───── Items ─────

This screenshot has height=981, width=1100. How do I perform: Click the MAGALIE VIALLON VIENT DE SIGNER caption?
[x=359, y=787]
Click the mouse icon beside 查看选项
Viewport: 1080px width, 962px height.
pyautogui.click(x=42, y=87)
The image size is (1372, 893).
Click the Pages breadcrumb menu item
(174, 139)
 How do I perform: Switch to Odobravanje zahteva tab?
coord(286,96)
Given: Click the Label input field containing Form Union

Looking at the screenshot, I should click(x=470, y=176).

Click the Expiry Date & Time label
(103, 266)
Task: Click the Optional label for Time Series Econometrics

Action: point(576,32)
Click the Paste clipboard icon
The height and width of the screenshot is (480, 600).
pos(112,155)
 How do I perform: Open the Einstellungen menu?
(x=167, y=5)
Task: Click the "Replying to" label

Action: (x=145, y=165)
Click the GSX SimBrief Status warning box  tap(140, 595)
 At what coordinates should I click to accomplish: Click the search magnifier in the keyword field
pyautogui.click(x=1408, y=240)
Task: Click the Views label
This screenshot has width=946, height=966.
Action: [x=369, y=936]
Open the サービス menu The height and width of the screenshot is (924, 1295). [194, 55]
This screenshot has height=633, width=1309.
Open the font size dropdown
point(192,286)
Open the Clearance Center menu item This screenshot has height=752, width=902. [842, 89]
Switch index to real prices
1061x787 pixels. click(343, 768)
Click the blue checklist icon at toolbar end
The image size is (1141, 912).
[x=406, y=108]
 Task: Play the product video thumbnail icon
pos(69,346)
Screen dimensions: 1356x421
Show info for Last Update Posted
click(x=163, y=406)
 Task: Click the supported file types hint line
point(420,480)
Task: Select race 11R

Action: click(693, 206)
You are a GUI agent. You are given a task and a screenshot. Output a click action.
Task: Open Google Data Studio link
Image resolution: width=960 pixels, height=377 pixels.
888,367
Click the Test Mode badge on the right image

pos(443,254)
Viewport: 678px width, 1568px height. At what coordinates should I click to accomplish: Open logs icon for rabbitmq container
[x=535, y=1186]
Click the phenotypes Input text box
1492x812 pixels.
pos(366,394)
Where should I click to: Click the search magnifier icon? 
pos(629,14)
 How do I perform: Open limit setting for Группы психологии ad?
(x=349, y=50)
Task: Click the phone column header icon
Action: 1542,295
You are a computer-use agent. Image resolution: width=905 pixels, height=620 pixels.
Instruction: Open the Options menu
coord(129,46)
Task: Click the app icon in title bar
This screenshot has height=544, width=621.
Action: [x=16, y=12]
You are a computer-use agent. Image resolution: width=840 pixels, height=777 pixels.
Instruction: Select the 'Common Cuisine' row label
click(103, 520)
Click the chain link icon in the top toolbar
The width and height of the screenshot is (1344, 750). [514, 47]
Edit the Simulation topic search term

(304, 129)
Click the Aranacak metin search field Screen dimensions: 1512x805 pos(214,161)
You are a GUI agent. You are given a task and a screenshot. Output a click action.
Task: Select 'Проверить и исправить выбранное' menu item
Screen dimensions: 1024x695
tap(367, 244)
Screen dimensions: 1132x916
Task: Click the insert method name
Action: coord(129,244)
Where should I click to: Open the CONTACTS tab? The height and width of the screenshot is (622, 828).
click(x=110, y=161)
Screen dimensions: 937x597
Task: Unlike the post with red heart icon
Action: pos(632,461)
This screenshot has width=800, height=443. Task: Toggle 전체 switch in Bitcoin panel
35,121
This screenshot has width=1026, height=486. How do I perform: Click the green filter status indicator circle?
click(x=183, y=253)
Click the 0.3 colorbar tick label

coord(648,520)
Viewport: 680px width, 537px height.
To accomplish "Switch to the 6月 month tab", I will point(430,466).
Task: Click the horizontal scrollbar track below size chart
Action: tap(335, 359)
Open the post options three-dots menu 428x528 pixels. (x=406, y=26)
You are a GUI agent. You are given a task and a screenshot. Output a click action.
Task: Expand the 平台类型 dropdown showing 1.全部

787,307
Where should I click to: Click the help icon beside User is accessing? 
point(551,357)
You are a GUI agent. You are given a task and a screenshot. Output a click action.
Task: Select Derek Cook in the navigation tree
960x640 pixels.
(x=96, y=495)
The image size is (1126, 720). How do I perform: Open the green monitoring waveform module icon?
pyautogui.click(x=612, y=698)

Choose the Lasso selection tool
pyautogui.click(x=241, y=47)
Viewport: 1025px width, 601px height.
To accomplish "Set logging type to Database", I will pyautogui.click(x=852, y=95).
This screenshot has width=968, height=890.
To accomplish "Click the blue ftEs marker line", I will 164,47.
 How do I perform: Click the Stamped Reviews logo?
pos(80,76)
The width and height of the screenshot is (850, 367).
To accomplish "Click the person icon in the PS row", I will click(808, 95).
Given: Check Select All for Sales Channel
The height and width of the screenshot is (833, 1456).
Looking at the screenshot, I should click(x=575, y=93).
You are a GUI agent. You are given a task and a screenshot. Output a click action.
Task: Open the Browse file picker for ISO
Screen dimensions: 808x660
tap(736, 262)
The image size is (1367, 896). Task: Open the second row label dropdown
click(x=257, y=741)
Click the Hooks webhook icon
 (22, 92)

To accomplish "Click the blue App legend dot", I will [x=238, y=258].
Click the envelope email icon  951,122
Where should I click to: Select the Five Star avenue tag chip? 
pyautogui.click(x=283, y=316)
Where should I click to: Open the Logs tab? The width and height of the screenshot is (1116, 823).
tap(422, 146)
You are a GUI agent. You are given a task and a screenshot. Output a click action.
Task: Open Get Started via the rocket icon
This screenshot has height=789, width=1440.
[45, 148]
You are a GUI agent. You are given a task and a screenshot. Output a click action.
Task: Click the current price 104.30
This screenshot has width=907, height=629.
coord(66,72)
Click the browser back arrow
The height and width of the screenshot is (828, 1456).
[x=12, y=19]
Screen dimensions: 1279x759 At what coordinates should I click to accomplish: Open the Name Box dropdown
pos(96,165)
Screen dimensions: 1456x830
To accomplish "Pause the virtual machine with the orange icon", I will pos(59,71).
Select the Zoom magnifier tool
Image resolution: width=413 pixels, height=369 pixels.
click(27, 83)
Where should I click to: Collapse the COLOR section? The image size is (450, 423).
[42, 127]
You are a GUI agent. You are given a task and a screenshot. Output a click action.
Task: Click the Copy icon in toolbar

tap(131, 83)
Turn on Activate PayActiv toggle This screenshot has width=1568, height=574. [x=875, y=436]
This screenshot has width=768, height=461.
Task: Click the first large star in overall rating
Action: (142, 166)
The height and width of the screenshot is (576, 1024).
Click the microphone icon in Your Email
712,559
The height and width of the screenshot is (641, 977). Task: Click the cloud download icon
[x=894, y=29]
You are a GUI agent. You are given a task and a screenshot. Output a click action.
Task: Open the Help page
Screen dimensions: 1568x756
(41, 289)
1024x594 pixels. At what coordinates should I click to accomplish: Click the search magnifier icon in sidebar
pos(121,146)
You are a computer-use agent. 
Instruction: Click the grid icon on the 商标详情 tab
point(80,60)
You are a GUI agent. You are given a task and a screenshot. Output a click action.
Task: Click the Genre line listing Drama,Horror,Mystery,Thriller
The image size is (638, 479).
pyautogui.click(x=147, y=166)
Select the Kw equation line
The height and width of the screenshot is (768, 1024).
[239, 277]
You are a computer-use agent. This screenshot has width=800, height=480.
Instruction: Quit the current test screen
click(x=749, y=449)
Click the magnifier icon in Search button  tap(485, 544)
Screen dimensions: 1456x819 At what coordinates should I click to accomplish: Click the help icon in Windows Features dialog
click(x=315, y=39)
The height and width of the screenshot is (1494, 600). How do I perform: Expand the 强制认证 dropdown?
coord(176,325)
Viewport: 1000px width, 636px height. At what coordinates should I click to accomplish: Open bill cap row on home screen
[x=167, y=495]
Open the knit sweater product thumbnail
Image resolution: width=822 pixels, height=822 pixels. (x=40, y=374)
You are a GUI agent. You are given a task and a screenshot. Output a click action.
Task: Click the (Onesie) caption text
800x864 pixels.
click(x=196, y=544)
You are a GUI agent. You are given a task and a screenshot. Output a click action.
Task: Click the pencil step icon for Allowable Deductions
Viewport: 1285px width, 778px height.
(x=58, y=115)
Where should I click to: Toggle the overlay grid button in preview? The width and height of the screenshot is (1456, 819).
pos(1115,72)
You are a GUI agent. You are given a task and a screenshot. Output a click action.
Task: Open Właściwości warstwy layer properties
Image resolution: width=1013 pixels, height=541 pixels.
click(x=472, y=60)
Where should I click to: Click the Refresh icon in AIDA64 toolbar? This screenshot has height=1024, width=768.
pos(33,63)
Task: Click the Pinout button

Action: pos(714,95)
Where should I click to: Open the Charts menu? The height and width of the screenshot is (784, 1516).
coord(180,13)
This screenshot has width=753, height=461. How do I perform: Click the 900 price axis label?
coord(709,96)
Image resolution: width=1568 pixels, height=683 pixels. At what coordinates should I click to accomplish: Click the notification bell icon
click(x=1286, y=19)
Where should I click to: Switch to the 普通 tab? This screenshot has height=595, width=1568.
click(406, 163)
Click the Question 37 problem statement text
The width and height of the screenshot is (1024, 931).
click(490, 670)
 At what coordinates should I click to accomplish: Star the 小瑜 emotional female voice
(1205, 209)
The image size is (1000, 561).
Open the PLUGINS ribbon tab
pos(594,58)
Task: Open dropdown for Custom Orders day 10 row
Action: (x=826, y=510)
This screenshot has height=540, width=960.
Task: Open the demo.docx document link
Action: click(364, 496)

─────

Can you swap "dropdown" for "drop-down list" and write out again the lines from the one with "This screenshot has height=633, width=1309." up to and including the one with "Action: click(693, 206)", with everything else unchanged?

This screenshot has height=633, width=1309.
Open the font size drop-down list
point(192,286)
Open the Clearance Center menu item This screenshot has height=752, width=902. [842, 89]
Switch index to real prices
1061x787 pixels. click(343, 768)
Click the blue checklist icon at toolbar end
The image size is (1141, 912).
[x=406, y=108]
 Task: Play the product video thumbnail icon
pos(69,346)
Screen dimensions: 1356x421
Show info for Last Update Posted
click(x=163, y=406)
 Task: Click the supported file types hint line
point(420,480)
Task: Select race 11R

Action: click(693, 206)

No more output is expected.